Task material Start Marker
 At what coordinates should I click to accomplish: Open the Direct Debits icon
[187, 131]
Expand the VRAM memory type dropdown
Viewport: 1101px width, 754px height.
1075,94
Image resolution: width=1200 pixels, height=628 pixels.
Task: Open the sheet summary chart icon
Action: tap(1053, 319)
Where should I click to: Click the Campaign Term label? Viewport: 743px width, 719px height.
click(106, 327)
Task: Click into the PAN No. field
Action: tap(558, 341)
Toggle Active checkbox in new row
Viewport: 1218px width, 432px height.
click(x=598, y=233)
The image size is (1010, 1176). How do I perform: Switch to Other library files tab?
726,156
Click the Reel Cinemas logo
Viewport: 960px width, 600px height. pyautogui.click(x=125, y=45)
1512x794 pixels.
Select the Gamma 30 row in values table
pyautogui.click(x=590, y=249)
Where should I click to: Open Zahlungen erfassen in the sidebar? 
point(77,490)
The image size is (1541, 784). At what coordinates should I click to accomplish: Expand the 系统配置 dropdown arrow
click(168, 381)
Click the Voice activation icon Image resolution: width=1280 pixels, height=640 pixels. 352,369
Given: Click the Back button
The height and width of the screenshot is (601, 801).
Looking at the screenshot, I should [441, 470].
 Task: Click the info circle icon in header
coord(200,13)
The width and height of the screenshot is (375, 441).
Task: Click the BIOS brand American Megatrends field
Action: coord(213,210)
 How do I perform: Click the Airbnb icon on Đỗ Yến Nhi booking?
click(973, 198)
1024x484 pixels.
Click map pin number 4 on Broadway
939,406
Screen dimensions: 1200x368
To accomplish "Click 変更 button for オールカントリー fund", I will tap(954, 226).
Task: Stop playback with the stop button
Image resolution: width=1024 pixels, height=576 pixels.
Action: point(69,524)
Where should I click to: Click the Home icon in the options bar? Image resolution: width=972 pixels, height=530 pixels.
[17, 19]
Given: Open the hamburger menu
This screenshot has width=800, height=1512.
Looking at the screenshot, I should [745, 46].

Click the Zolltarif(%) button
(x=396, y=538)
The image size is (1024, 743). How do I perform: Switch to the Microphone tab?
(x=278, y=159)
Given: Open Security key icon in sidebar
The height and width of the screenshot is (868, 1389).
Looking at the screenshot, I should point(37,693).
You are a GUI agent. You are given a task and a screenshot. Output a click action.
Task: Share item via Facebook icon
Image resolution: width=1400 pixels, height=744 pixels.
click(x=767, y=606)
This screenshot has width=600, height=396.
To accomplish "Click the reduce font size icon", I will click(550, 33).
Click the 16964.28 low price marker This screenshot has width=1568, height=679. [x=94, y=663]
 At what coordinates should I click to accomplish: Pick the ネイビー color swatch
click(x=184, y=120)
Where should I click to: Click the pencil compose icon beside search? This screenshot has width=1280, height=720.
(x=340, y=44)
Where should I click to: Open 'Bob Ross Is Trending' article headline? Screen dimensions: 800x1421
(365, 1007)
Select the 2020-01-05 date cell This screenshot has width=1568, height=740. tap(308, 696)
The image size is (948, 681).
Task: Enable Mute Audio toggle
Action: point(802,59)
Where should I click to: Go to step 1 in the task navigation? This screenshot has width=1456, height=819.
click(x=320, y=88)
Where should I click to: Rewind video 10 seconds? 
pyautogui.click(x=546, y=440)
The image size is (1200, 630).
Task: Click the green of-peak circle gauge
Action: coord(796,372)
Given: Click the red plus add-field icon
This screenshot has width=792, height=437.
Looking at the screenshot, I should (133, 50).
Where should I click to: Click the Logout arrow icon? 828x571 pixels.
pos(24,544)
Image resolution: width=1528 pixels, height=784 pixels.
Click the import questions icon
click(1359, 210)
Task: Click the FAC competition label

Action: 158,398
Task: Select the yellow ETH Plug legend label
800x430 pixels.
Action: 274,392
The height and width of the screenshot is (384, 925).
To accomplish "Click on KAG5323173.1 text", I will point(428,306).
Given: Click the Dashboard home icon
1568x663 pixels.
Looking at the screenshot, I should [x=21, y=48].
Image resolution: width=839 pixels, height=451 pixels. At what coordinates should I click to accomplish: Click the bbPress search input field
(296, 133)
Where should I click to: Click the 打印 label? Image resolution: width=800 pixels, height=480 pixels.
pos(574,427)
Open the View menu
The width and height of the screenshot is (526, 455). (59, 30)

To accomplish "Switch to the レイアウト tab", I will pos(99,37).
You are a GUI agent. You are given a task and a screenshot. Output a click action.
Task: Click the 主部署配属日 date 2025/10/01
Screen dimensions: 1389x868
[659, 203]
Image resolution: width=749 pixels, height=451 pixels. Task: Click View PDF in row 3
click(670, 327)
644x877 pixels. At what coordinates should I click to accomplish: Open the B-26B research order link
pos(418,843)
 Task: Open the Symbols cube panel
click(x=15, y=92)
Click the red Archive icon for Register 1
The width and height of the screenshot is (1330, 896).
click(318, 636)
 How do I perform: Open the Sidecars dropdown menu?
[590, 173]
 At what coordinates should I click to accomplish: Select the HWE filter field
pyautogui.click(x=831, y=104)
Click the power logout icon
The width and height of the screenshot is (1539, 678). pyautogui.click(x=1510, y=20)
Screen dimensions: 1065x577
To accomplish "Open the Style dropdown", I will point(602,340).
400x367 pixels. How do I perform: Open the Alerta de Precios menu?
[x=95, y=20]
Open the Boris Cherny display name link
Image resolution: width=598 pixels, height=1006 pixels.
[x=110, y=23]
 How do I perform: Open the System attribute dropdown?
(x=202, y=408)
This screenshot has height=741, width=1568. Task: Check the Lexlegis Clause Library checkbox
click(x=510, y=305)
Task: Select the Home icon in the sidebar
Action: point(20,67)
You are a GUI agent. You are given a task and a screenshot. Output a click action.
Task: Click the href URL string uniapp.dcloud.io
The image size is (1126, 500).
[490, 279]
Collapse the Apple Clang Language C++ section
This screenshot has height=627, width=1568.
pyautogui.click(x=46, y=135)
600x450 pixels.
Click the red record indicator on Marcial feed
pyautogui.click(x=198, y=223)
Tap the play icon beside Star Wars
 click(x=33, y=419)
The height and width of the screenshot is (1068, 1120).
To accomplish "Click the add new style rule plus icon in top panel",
Task material End Marker
What needs to be done
Check every line of the data above for the string "will", and copy those that have it.

Answer area
To accomplish "Click 変更 button for オールカントリー fund", I will tap(954, 226).
To accomplish "Click the reduce font size icon", I will click(550, 33).
To accomplish "Click on KAG5323173.1 text", I will point(428,306).
To accomplish "Switch to the レイアウト tab", I will pos(99,37).
To accomplish "Open the Style dropdown", I will point(602,340).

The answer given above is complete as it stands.